Methods and outcomes
We conducted a systematic review aiming to answer the following clinical question: What are the effects of treatments for non-submersion out-of-hospital cardiorespiratory arrest in children? We searched: Medline, Embase, The Cochrane Library, and other important databases up to December 2009 (Clinical Evidence reviews are updated periodically, please check our website for the most up-to-date version of this review). We included harms alerts from relevant organisations such as the US Food and Drug Administration (FDA) and the UK Medicines and Healthcare products Regulatory Agency (MHRA).
We found 15 systematic reviews, RCTs, or observational studies that met our inclusion criteria. We performed a GRADE evaluation of the quality of evidence for interventions.
In this systematic review we present information relating to the effectiveness and safety of the following interventions: airway management and ventilation (bag–mask ventilation and intubation), bystander cardiopulmonary resuscitation, direct-current cardiac shock, hypothermia, intravenous sodium bicarbonate, standard dose of intravenous adrenaline (epinephrine), and training parents to perform resuscitation.
Cardiorespiratory arrest outside hospital occurs in approximately 1/10,000 children a year in resource-rich countries, with two-thirds of arrests occurring in children under 18 months of age.
Approximately 45% of cases have undetermined causes, including sudden infant death syndrome. Of the rest, 20% are caused by trauma, 10% by chronic disease, and 6% by pneumonia.

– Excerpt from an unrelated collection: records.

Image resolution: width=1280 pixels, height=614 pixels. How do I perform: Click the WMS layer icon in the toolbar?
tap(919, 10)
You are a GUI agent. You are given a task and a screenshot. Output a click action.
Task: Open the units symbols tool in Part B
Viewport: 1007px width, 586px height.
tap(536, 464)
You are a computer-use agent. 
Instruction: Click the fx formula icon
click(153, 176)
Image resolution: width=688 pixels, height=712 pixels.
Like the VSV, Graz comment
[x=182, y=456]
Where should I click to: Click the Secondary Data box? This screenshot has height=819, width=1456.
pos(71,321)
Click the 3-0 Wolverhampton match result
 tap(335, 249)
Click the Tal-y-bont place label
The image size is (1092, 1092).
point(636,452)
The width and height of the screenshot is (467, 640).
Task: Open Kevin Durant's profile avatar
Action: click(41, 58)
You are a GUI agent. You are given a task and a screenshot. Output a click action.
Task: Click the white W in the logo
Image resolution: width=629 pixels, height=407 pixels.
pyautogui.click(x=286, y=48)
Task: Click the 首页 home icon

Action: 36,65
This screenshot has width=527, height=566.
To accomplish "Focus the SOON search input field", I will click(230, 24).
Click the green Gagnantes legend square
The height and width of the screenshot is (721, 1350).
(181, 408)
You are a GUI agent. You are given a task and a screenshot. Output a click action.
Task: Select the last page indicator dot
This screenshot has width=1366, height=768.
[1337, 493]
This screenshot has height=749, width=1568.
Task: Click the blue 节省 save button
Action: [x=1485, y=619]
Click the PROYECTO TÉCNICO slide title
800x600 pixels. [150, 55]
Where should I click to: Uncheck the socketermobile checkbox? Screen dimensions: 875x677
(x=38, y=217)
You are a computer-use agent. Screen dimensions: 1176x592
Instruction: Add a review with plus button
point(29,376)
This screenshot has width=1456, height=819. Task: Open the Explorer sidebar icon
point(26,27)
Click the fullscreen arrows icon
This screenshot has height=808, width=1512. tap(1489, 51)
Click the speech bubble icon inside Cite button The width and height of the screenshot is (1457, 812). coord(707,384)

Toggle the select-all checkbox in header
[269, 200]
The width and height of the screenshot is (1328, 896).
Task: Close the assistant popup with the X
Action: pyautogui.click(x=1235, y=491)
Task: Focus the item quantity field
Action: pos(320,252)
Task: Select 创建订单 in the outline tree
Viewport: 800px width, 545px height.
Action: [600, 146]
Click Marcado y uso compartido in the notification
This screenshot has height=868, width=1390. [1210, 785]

Overall survival for out-of-hospital cardiorespiratory arrest in children is poor.
Overall survival for children who sustain cardiorespiratory arrest outside hospital not caused by submersion in water is about 4%.Of those who survive, between half and three-quarters will have moderate to severe neurological sequelae.
There is very poor evidence for any intervention in cardiorespiratory arrest in children. Placebo-controlled trials would be unethical, and few observational studies have been performed.
Immediate airway management, ventilation, and high-quality chest compressions with minimal interruption are widely accepted to be key interventions.
Ventilation with a bag and mask seems as effective as intubation. The most suitable method for the situation should be used.
Direct current cardiac shock is likely to be beneficial in children with ventricular fibrillation or pulseless ventricular tachycardia.
Ventricular fibrillation or pulseless ventricular tachycardia are the underlying rhythms in 10% of cardiorespiratory arrests in children, and are associated with a better prognosis than asystole or pulseless electrical activity.Defibrillation within 10 minutes of the arrest may improve the outcome.
Intravenous adrenaline is widely accepted to be the initial medication of choice in an arrest.
The standard dose of intravenous adrenaline is 0.01 mg/kg.Weak evidence suggests that higher dose adrenaline (0.1 mg/kg) is no more effective in improving survival.The effects of cooling a child after arrest are unknown.